Is Morocco a bad student when it comes to freedom of the press? In any case, this is what Reporters Without Borders (RSF) reveals in its new ranking for the year 2022. The NGO ranked Morocco in 135th place, one rank ahead of the year previous. What Morocco is criticized for is “continuous pressure” on independent journalists.

“The main source of information for the population comes from social networks and online sites,” says Reporters Without Borders.
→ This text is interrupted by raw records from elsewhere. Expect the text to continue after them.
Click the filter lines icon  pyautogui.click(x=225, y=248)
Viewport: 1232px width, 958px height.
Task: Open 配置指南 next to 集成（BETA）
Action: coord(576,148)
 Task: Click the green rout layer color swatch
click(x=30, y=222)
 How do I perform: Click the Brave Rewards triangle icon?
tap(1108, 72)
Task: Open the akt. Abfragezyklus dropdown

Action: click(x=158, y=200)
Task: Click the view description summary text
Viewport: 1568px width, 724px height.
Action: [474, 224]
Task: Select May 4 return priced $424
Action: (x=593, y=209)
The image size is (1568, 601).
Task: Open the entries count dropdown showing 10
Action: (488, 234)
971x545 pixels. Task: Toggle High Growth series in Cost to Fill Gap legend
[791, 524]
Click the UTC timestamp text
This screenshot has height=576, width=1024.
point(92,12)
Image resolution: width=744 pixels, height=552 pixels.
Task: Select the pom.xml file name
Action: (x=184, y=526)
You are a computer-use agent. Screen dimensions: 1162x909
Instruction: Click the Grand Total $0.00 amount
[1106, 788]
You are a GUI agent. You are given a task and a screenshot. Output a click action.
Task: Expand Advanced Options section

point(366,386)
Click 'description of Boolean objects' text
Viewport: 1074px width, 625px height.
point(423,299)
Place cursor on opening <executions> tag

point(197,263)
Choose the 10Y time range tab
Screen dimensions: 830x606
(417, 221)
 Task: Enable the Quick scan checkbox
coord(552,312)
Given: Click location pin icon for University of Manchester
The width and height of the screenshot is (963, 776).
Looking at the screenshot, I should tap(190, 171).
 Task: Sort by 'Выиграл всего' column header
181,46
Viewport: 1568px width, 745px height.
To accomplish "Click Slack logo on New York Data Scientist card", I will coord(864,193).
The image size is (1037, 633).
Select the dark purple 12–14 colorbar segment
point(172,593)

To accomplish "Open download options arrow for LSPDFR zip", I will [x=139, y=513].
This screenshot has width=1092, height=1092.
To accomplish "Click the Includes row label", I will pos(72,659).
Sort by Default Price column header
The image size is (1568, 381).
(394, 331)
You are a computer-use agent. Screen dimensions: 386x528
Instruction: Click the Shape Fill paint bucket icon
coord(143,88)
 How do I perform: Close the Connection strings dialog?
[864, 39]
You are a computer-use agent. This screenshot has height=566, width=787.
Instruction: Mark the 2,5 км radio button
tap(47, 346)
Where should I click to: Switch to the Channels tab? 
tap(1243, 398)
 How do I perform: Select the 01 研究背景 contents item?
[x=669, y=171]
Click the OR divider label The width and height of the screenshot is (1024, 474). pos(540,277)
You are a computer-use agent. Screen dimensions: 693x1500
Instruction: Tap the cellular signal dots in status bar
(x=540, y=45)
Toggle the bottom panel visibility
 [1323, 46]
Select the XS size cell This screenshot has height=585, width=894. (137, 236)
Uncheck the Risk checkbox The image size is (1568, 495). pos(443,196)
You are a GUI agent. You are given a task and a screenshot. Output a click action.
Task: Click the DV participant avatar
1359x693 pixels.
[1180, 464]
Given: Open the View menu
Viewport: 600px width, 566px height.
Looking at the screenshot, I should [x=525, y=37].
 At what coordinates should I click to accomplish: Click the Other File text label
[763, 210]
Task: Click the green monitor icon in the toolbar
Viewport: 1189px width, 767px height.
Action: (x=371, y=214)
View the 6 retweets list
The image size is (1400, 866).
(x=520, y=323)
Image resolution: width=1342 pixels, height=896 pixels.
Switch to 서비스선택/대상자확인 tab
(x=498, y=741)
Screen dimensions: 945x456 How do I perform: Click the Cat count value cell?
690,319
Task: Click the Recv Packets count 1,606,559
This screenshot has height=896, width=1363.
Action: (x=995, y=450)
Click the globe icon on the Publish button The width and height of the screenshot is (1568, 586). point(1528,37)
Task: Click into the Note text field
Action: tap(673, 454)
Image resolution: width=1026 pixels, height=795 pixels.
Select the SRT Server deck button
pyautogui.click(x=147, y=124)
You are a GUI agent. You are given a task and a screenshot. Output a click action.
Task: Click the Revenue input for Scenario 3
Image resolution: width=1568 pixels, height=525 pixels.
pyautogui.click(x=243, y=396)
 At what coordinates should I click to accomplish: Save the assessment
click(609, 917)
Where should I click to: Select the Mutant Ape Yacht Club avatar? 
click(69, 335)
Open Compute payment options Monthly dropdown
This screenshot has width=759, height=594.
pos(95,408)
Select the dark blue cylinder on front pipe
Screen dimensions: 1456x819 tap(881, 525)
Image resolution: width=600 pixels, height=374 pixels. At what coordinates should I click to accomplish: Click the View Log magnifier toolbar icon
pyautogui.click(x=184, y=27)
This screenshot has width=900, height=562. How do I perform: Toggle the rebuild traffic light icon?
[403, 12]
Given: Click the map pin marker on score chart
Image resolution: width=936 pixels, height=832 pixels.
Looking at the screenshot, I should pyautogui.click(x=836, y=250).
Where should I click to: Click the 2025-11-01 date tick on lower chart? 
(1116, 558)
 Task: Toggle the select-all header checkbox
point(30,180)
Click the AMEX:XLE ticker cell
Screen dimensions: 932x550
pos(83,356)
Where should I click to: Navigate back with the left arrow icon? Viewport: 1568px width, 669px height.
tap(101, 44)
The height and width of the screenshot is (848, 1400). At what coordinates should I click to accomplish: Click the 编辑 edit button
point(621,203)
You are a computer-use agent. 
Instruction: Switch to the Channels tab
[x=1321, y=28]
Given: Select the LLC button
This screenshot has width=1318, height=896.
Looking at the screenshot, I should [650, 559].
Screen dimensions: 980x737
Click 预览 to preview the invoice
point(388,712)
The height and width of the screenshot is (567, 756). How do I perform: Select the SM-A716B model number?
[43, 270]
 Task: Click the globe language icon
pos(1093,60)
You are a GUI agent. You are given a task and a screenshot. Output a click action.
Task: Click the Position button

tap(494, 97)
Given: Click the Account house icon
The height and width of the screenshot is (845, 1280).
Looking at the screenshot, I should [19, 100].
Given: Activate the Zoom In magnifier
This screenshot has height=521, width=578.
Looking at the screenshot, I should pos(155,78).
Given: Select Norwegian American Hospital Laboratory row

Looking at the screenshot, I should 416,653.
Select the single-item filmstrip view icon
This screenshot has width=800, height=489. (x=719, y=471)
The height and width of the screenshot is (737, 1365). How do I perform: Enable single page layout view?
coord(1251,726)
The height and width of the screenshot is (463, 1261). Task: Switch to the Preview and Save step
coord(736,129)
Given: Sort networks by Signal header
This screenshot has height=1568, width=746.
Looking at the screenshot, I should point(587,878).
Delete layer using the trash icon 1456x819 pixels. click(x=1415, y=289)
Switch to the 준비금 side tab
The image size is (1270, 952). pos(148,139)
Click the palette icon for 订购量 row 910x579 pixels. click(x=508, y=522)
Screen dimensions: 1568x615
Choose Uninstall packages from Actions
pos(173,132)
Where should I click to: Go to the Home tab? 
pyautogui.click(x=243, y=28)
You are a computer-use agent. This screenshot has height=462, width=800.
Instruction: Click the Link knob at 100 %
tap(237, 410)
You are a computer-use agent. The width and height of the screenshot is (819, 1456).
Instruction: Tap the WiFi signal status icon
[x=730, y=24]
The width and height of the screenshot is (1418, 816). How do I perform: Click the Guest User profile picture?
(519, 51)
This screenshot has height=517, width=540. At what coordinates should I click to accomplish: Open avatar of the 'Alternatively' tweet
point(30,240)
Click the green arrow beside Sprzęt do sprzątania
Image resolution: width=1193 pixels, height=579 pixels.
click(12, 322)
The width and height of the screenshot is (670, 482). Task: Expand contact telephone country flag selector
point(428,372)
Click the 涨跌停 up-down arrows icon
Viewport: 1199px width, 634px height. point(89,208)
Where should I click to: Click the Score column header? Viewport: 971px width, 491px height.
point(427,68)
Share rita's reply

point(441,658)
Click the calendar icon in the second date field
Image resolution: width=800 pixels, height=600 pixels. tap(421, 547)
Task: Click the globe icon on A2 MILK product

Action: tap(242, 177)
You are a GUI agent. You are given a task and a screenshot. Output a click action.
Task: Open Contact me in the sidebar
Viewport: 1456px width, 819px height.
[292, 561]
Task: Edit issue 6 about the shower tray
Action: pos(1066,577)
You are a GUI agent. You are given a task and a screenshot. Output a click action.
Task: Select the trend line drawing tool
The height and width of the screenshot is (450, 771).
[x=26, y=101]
And to add that “society consumes the independent press without being ready to defend it”. “Disinformation” is also singled out by RSF, which criticizes this practice by qualifying it as a “reign (which has been) accentuated by the promotion of buzz and sensationalism journalism which does not respect privacy and degrades, in general, the image of women. In addition, RSF indicates that in 2020, 110 Moroccan journalists seized the National Press Council (CNP), a regulatory authority endowed with the power to sanction organizations violating the press code, to take “disciplinary sanctions” against these “defamatory media”.

Social unrest

What is most striking in the RSF report is that Algeria is better off than Morocco. The neighbor to the east camped at 134th. Amazing when you know that the Algerian military junta muzzles the free and independent press and uses all forms of repression! Some countries that are better ranked than Morocco have experienced assassinations of journalists, or live in situations of war and social and political unrest, while others do not even experience minimal political stability, experiencing coups. military and emergency declarations, and the closure of television and radio stations by administrative decisions. RSF also referred to the story of the closure by the authorities of the daily Akhbar Al Yaoum, when everyone knows that this decision, which did not take into consideration the rights of journalists and other employees, came from the owners of the newspaper. This casts some doubt on the objectivity of Reporters Without Borders.

One thing is certain: freedom of the press in Morocco undeniably suffers from two problems: difficult access to information, particularly from administrations and ministries; and the financial restrictions imposed on certain independent media outlets that nothing can stop in the face of their quest for the truth. For the National Syndicate of the Moroccan Press, Morocco has a plural press which demonstrates freedom of tone rare in the Arab world.

However, it is corseted by censorship and above all self-censorship coming from certain press owners for economic reasons. Also, some journalists are still prosecuted in the context of press cases under articles of law other than those of the law on publishing and the press. These cases are a kind of bad publicity for the country internationally.